Description of the task — Copy the records below verbatim, from the first line through the line containing "Task: Click the Cuba label on the map", inclusive, and output nothing else.

____ Source material

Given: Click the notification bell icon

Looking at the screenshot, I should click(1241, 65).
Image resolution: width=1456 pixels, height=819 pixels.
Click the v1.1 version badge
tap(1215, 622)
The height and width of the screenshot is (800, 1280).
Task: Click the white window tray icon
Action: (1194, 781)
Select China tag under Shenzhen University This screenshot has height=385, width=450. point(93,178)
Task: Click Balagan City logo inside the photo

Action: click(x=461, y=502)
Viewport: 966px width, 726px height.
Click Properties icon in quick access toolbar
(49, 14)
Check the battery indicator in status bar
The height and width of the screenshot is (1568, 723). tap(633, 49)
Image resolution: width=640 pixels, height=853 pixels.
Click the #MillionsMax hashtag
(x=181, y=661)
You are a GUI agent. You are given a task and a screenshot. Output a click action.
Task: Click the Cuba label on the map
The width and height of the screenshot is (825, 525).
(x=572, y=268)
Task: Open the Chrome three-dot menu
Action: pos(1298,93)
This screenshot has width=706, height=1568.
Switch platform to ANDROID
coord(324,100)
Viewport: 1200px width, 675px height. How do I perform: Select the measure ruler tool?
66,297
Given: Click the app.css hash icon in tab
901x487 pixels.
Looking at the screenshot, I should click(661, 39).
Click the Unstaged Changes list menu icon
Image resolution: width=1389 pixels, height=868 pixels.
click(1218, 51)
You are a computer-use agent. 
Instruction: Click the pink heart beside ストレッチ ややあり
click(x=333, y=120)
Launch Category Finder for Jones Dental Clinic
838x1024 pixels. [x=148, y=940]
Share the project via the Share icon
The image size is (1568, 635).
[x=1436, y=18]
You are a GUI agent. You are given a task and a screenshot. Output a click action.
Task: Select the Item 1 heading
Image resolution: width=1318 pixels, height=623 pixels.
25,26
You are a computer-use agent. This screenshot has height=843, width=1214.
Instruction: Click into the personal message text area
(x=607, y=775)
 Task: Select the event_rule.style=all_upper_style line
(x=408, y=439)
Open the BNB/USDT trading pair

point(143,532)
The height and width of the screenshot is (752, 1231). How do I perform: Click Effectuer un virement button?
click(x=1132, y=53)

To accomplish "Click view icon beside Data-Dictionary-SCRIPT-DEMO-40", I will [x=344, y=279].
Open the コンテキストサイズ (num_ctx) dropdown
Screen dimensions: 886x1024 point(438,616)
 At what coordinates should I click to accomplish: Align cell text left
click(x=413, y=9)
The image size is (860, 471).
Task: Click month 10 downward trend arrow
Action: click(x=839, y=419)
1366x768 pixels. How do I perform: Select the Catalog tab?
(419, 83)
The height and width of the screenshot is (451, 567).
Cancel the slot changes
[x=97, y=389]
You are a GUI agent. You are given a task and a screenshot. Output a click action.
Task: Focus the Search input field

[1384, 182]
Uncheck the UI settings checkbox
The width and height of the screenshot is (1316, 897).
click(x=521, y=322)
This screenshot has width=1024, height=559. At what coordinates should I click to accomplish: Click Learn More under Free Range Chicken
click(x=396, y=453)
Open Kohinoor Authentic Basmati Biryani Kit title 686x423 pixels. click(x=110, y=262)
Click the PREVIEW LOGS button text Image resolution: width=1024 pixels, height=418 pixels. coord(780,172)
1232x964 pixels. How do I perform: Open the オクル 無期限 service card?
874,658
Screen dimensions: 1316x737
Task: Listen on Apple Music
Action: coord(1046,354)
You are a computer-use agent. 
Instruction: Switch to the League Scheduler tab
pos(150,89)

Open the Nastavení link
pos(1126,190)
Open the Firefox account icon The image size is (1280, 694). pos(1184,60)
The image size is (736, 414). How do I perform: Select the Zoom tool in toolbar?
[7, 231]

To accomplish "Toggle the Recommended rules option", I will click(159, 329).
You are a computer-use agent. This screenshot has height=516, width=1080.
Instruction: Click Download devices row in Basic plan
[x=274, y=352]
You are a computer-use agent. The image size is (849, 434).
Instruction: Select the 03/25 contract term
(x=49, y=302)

________

Written reply —
Given: Click the notification bell icon

Looking at the screenshot, I should click(1241, 65).
Image resolution: width=1456 pixels, height=819 pixels.
Click the v1.1 version badge
tap(1215, 622)
The height and width of the screenshot is (800, 1280).
Task: Click the white window tray icon
Action: (1194, 781)
Select China tag under Shenzhen University This screenshot has height=385, width=450. point(93,178)
Task: Click Balagan City logo inside the photo

Action: click(x=461, y=502)
Viewport: 966px width, 726px height.
Click Properties icon in quick access toolbar
(49, 14)
Check the battery indicator in status bar
The height and width of the screenshot is (1568, 723). tap(633, 49)
Image resolution: width=640 pixels, height=853 pixels.
Click the #MillionsMax hashtag
(x=181, y=661)
You are a GUI agent. You are given a task and a screenshot. Output a click action.
Task: Click the Cuba label on the map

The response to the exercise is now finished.